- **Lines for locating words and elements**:
......
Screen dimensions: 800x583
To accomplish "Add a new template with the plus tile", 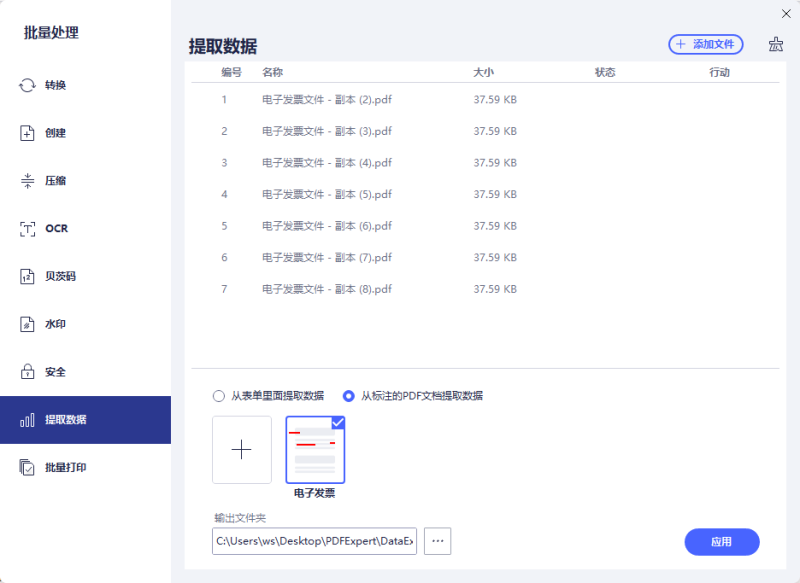I will [x=241, y=450].
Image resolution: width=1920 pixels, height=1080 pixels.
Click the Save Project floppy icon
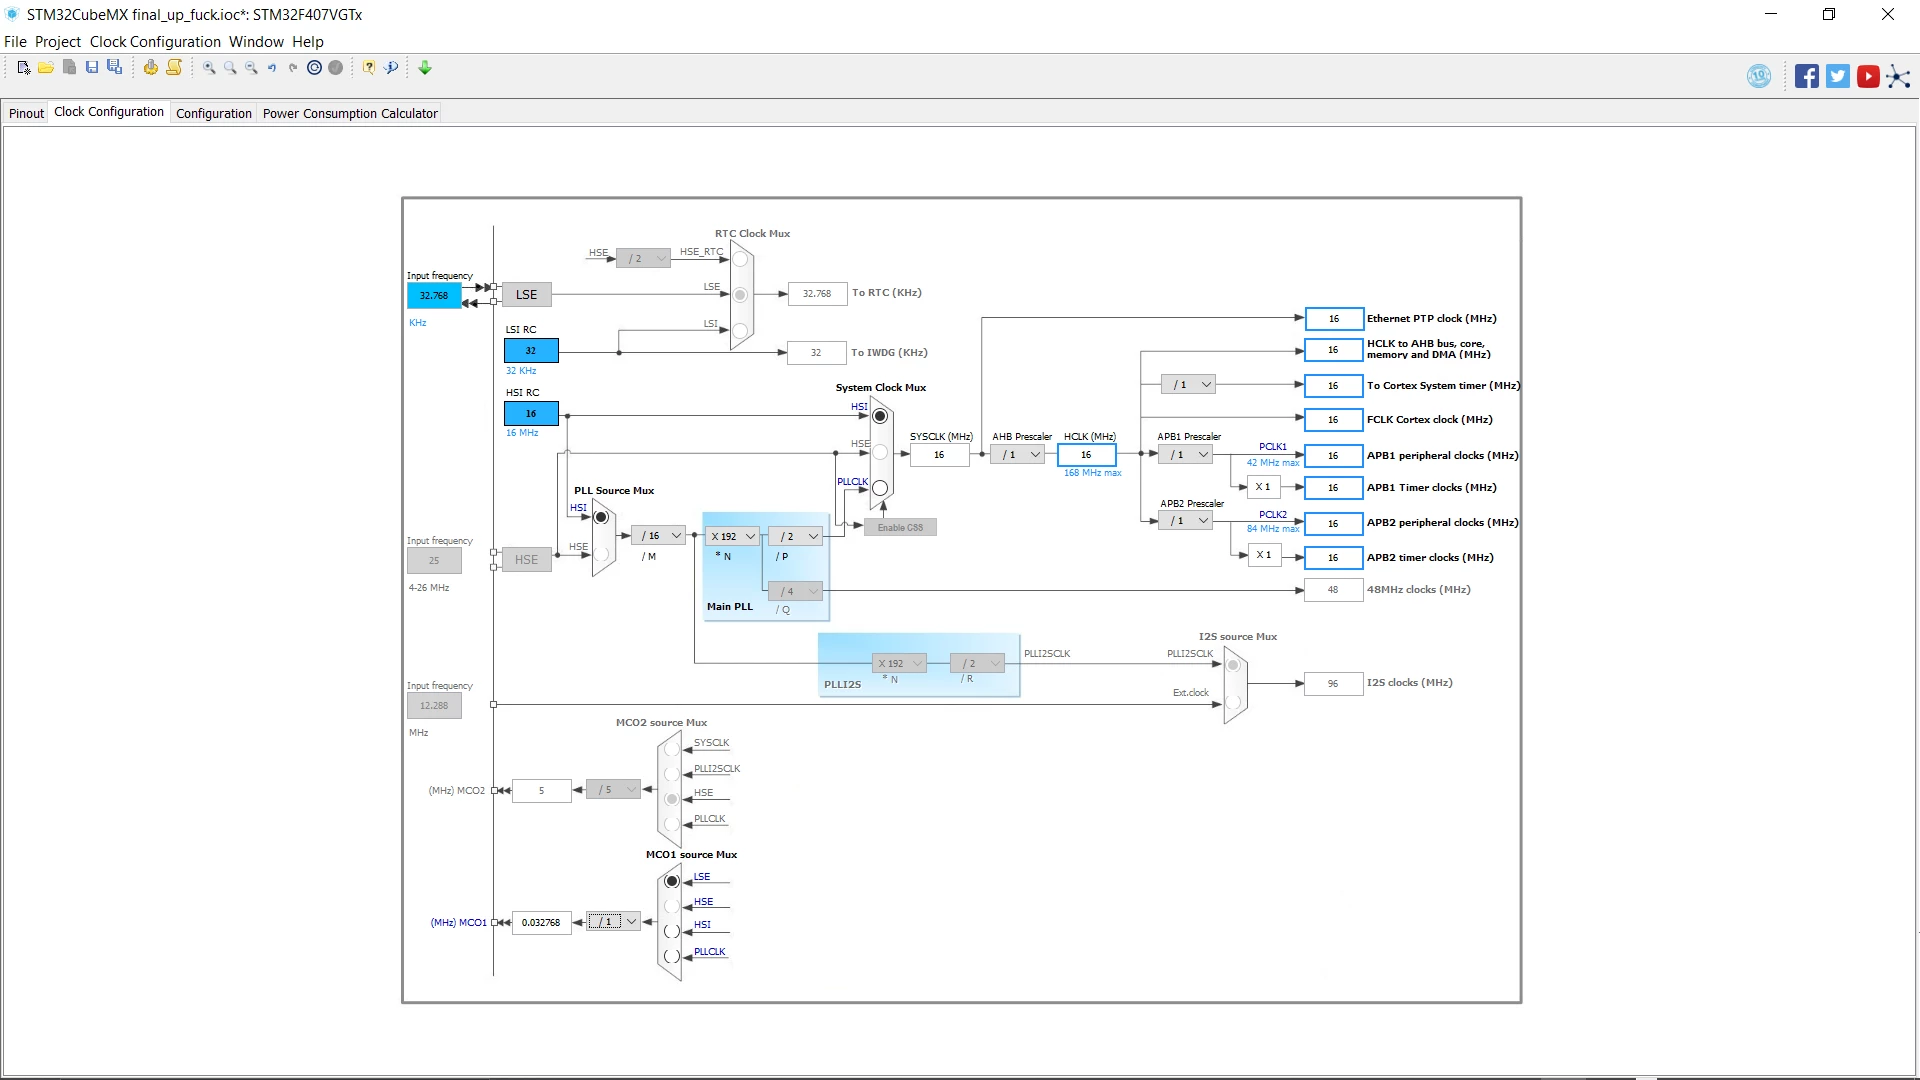(x=92, y=67)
......
- **Task directions**: Please swap "floppy icon" for "disk icon" and give the lines again, from the line with "Image resolution: width=1920" through the end of the lines, leaving everything else unchanged and the pictures out.

- **Problem solution**:
Image resolution: width=1920 pixels, height=1080 pixels.
Click the Save Project disk icon
(x=92, y=67)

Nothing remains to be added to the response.